All lines from the one containing "This screenshot has height=396, width=864." to the final line of the material should be retyped exactly. Nothing else belongs in the response.

━━━ PROVIDED RECORDS

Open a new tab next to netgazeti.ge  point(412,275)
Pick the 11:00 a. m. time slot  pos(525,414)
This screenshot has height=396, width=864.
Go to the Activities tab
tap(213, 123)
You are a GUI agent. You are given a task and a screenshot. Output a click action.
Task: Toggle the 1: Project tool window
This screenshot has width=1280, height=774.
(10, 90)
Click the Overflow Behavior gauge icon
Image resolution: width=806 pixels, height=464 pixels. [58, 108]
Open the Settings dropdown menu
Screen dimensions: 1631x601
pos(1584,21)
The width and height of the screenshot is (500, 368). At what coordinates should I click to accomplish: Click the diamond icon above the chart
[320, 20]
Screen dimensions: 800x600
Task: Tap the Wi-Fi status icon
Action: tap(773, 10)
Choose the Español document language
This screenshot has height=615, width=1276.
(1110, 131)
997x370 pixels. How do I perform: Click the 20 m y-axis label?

━━━━━━

● TASK RESULT
This screenshot has height=396, width=864.
Go to the Activities tab
tap(213, 123)
You are a GUI agent. You are given a task and a screenshot. Output a click action.
Task: Toggle the 1: Project tool window
This screenshot has width=1280, height=774.
(10, 90)
Click the Overflow Behavior gauge icon
Image resolution: width=806 pixels, height=464 pixels. [58, 108]
Open the Settings dropdown menu
Screen dimensions: 1631x601
pos(1584,21)
The width and height of the screenshot is (500, 368). At what coordinates should I click to accomplish: Click the diamond icon above the chart
[320, 20]
Screen dimensions: 800x600
Task: Tap the Wi-Fi status icon
Action: tap(773, 10)
Choose the Español document language
This screenshot has height=615, width=1276.
(1110, 131)
997x370 pixels. How do I perform: Click the 20 m y-axis label?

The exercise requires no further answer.